Reviewed by Selwyn Ward

WILDCATTERS (Capstone Games, 2 to 5 players, ages 12 and up, 120 minutes; $69.99)


Designed by Rolf Sagel and André Spil and published by Capstone Games, Wildcatters is a recent second edition of a game that was first published by RASS Games in 2013. The new edition incorporates some new components and some refinements to the rules.

As the name suggests, Wildcatters is a game about the oil industry. Players represent global oil conglomerates who are exploring for oil, refining it and delivering it to market. During the course of the game players have to develop their own infrastructure – building drilling rigs, pump jacks (no – we’d never heard of these before either), refineries, oil tankers and railways, so this is a game predicated on what economists refer to as vertical integration. Although Wildcatters is not a worker placement game, workers are used as a key resource as are the shares players own in their own and each other’s oil companies.
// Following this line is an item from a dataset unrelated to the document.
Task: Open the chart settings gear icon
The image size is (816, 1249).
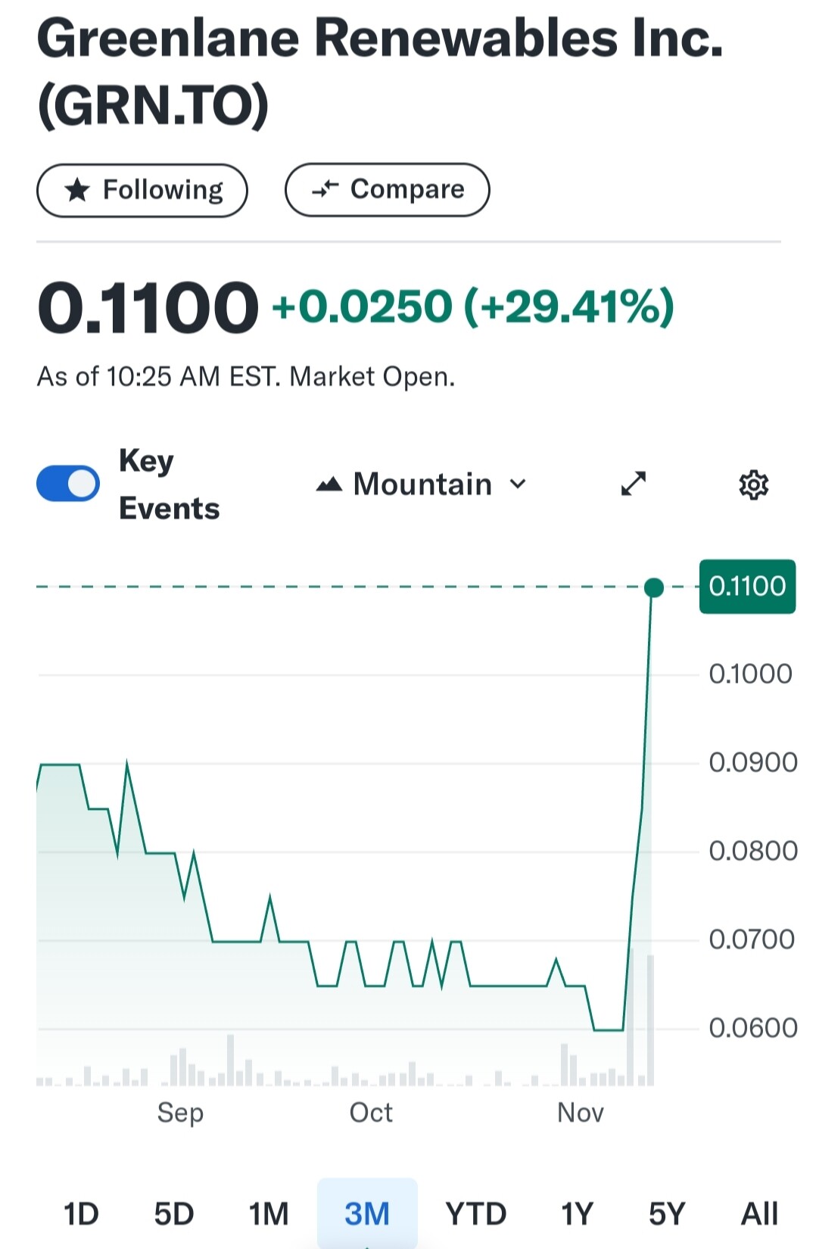Action: (x=753, y=484)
Wildcatters plays with 2 to 4 players and a game is run over 7 or 8 rounds, depending on the number of players. It is a fairly heavy euro game because players need to put together a lot of different pieces to get a productive “engine”. Having placed out oil rigs across some or all of the continents, players need actually to build pump jacks to recover the oil they’ve “discovered”. Having produced oil, players have to use their own or pay shares to use each other’s trains to get their oil to a port. They then need to deliver it to a refinery which could be in the same or a different continent. In the latter case, the oil will require onward transport on a tanker ship. Again, this may be the player’s own or a player may choose to pay shares to load the oil onto another player’s tanker. In some circumstances, this may allow them to take the captaincy (in effect, the helm) and choose which port the tanker will sail to. Finally, key decisions have to be taken over the optimal time to “empty” refineries and whether to exchange delivered oil for shares or leave them in situ to contribute to the important end-of-game area control scoring for that continent.

All of this inevitably means there is a lot going on and a lot for players to take in, but the clear rules and player aids make the whole thing manageable.

Many of the actions available to players are expensive in terms of the workers that need to be used, and an interesting mechanic in this game is the option for players to piggyback on each other’s actions (taking the same action for a greatly reduced cost). This can lead to a degree of brinkmanship with players deliberately foregoing a desirable action in the hope that they can benefit from a rival taking the action they want. Throughout the game, players are able to make use of each other’s infrastructure at the cost of paying the opponent with shares of the borrower’s company.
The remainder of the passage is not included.